- _TEXTO MOSTRADO_

==============================

Sueños que fingimos que hace mucho tiempo que ni recordamos, que eran simplemente cosas de niños. Lo mejor era esto, hombre. Cabeza, sensatez, un buen trabajo, y ser felices, como todos.
Ser felices, como todos.

miércoles, 7 de marzo de 2012

Amanece

Una simple frase, una cualquiera, en el lugar menos esperado, que te haga nacer una historia. 



"¿Qué haré cuando te busque en la clase, y mi eco me responda al llamarte?"
"Y ahora cambiemos el mundo, amigo, que tú ya has cambiado el mío"


"VÉRTIGO, QUE EL MUNDO PARE... QUÉ CORTO SE ME HACE EL VIAJE."


Son las siete de la mañana, y un nuevo día bosteza.
Le doy una calada al cigarro recién encendido, y echo el humo, despacio, contra el cristal de la ventana que tengo delante de mí, que no duda en vengarse y devolvérmelo. Ni siquiera ha amanecido del todo, debería mirarme eso de fumar tanto.
Si ella estuviese aquí, si el condenado tiempo no hubiera seguido avanzando, cuando nadie se lo pidió, y se hubiera quedado eternamente en aquellos años, me lo diría, seguramente, con su voz calmada, siempre tan cuerda, siempre tan evidenciando que tenía el control de la situación, y que, en los raros casos en que no era así, no había nada de qué preocuparse, porque lo acabaría teniendo… y si no ahí estaba yo, ahí estaban ellos, para hacer de las dificultades algo más llevadero, siempre que fuera juntos.

==============================

- _CONSIGNA DE TRABAJO_
Reproduzca sin alteraciones el pasaje del texto mostrado que va desde "Son las siete" hasta "que fuera juntos.".

==============================

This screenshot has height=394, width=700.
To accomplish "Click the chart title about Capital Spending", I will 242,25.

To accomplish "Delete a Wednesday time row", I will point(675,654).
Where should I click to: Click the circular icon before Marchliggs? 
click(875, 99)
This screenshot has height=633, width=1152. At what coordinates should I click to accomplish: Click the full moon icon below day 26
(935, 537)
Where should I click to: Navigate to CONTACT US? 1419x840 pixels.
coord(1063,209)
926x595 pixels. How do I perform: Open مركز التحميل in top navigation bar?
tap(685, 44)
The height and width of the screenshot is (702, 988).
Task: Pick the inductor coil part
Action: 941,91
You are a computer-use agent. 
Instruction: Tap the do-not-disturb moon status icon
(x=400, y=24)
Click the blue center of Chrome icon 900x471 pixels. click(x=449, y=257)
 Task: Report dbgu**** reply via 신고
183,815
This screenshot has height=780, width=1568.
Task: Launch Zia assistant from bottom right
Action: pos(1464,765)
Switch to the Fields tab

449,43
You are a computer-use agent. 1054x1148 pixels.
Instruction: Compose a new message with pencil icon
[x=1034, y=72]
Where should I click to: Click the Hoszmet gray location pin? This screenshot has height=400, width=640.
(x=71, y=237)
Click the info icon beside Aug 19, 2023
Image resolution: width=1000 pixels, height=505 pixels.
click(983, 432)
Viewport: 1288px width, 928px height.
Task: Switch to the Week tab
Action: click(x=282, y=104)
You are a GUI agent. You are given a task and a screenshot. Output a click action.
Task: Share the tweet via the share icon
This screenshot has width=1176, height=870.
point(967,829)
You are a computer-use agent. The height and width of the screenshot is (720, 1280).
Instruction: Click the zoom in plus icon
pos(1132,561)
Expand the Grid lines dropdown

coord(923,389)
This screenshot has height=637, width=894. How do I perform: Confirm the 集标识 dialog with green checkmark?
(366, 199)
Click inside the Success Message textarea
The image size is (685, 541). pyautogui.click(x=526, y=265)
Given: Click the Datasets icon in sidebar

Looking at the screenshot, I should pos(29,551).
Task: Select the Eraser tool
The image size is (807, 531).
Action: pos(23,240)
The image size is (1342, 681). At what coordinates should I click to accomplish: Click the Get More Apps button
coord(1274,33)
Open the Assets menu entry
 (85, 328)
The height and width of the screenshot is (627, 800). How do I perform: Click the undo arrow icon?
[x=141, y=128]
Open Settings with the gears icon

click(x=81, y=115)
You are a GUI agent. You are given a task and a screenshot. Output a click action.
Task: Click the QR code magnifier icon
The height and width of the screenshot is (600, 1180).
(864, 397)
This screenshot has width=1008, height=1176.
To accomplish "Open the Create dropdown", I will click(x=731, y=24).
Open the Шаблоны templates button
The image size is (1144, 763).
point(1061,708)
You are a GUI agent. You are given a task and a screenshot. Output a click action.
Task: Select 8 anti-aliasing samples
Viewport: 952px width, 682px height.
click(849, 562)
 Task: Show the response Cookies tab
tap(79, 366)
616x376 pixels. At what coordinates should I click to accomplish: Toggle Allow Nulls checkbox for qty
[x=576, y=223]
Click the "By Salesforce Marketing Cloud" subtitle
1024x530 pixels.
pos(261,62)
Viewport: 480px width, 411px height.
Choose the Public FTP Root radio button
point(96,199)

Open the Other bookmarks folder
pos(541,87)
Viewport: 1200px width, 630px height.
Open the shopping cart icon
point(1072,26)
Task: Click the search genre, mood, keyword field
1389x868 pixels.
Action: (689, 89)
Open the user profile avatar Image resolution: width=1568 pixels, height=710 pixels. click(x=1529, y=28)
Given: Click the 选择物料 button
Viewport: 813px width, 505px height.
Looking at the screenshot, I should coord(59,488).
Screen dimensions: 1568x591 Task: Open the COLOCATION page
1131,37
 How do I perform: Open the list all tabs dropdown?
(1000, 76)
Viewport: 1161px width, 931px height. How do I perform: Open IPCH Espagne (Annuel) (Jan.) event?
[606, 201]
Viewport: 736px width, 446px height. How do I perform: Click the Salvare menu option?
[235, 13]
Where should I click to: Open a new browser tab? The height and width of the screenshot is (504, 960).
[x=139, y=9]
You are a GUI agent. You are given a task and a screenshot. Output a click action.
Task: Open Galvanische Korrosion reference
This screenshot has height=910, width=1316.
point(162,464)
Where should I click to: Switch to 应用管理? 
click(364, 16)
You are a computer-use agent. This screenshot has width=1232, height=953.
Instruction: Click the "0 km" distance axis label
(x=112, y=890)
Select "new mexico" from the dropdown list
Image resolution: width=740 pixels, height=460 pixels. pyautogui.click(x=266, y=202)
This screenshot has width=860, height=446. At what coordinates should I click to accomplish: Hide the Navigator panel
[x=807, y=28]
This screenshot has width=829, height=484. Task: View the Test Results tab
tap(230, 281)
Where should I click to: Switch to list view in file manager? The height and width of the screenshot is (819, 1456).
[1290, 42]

==============================

- _RESPUESTA ESCRITA_
Son las siete de la mañana, y un nuevo día bosteza.
Le doy una calada al cigarro recién encendido, y echo el humo, despacio, contra el cristal de la ventana que tengo delante de mí, que no duda en vengarse y devolvérmelo. Ni siquiera ha amanecido del todo, debería mirarme eso de fumar tanto.
Si ella estuviese aquí, si el condenado tiempo no hubiera seguido avanzando, cuando nadie se lo pidió, y se hubiera quedado eternamente en aquellos años, me lo diría, seguramente, con su voz calmada, siempre tan cuerda, siempre tan evidenciando que tenía el control de la situación, y que, en los raros casos en que no era así, no había nada de qué preocuparse, porque lo acabaría teniendo… y si no ahí estaba yo, ahí estaban ellos, para hacer de las dificultades algo más llevadero, siempre que fuera juntos.